**Supplied records**
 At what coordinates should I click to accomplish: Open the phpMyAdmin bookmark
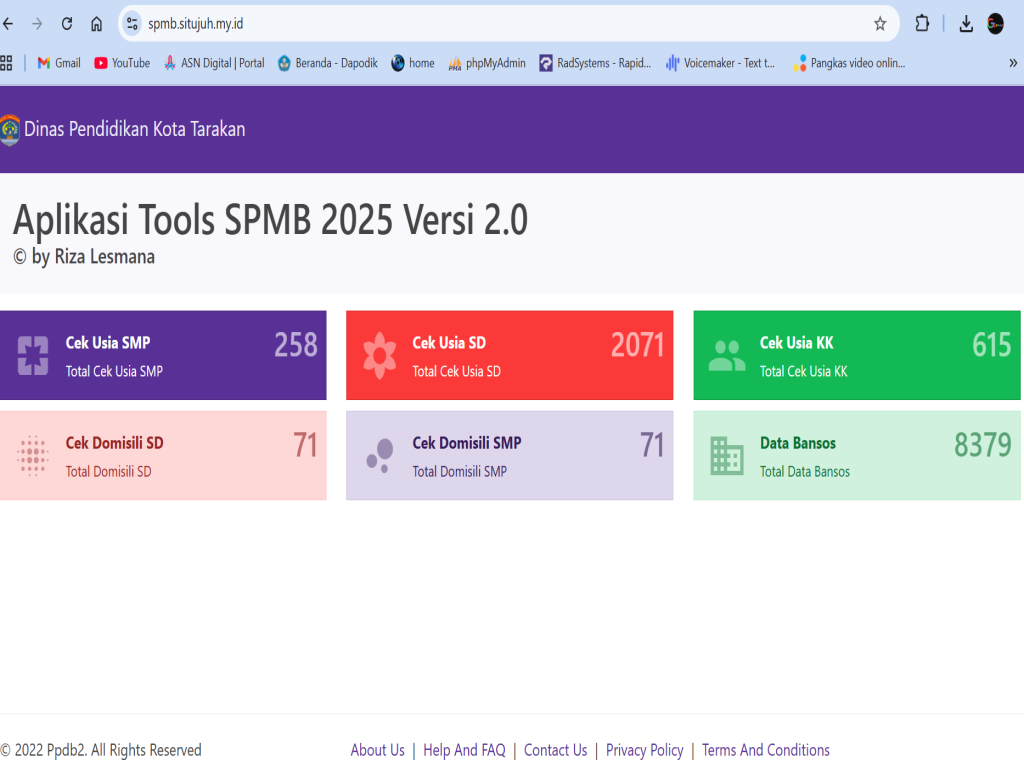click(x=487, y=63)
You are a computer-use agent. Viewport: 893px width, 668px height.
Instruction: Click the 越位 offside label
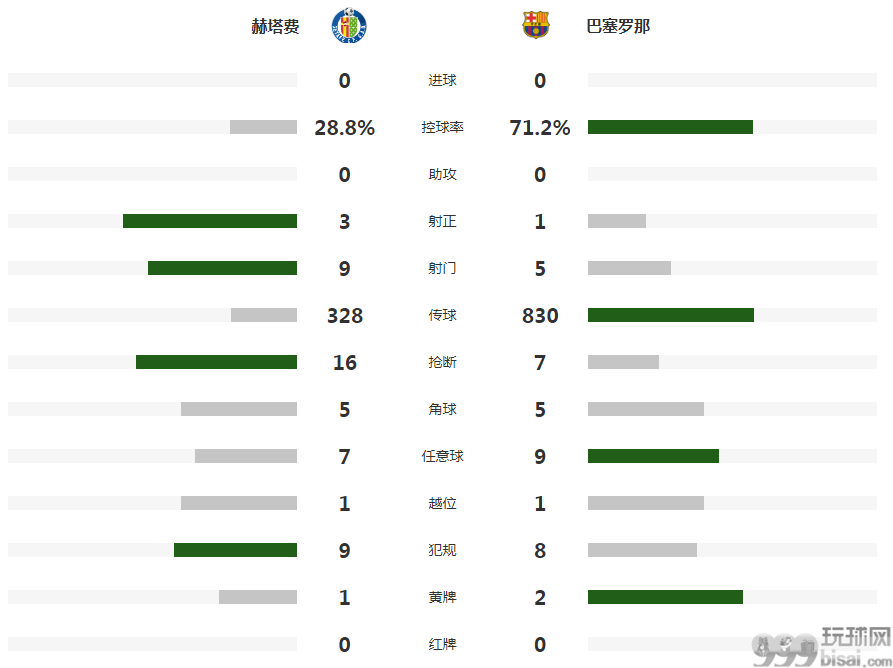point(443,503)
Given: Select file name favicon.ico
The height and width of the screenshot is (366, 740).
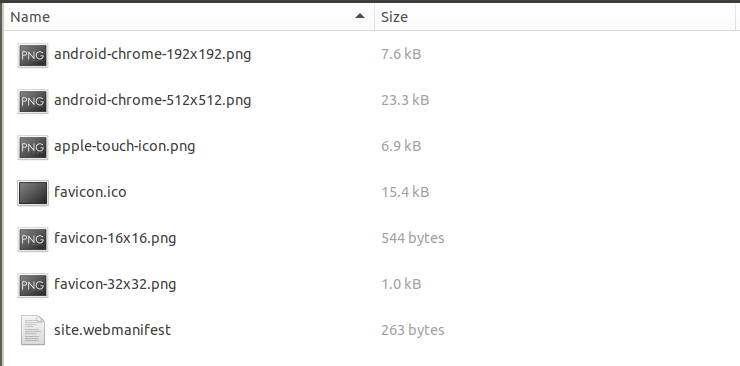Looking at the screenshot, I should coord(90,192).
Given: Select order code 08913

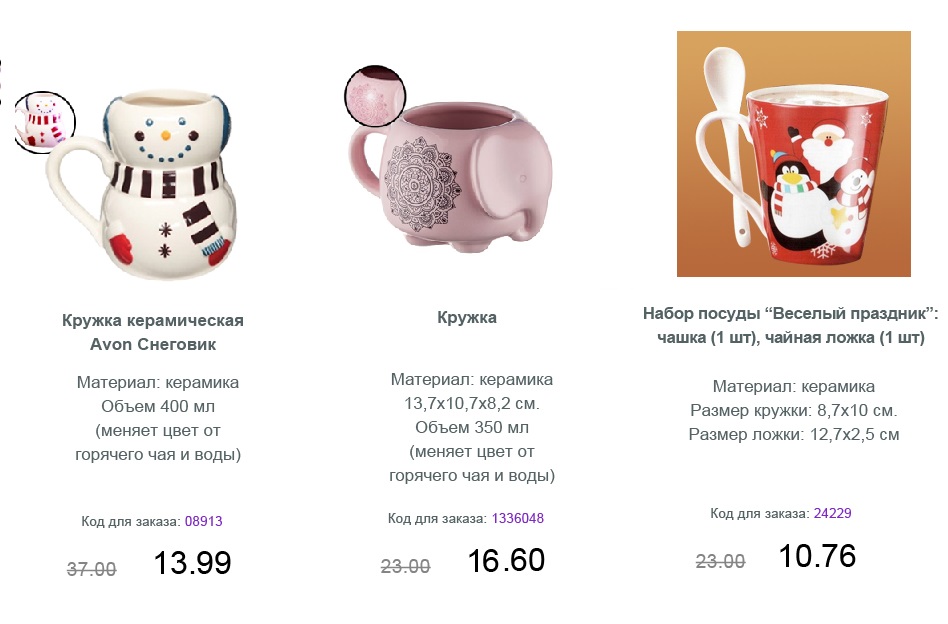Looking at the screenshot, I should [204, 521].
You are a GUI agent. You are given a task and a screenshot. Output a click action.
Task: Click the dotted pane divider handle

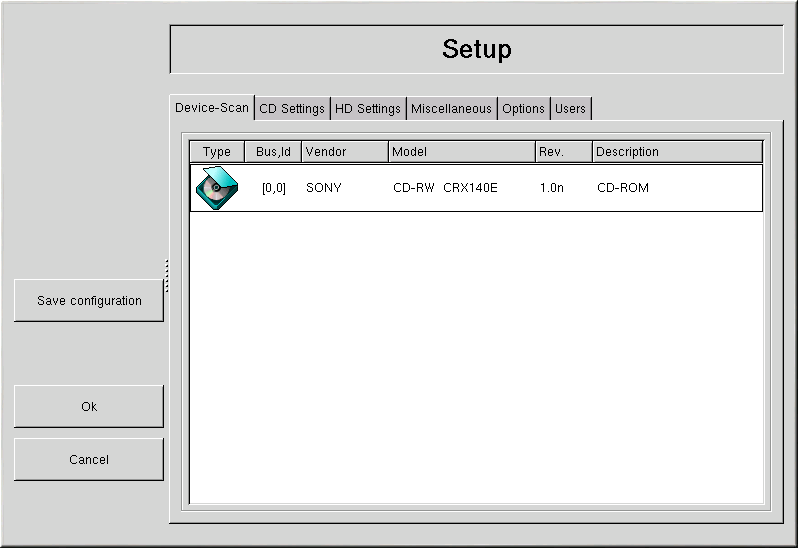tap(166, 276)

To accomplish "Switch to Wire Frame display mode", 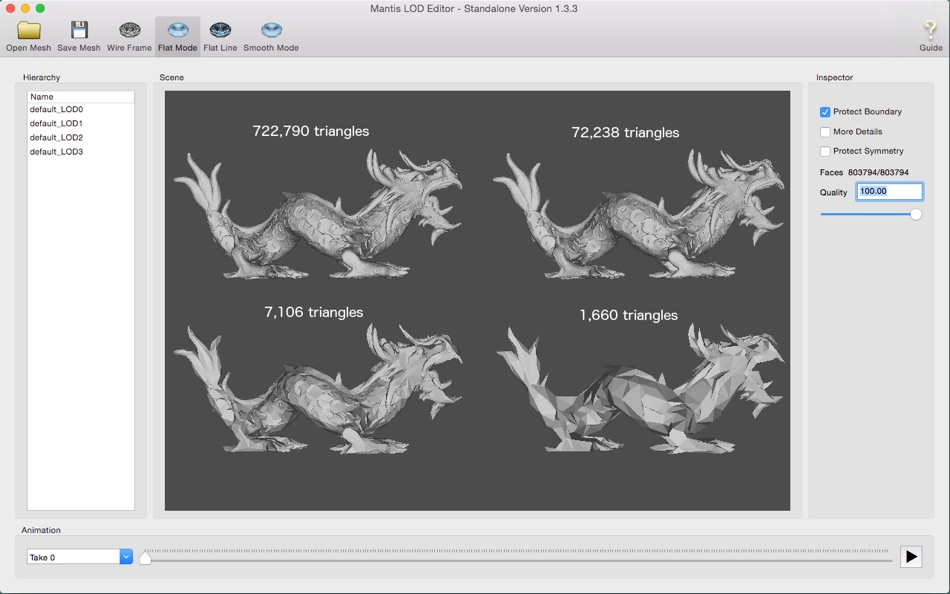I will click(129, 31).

**To be done**
Retype the records from the line that contains "You are a computer-use" through the line that contains "point(443,503)", keeping both of those lines. Leave the pictures out.

**Solved problem**
You are a computer-use agent. Viewport: 893px width, 668px height.
Instruction: Click the 越位 offside label
point(443,503)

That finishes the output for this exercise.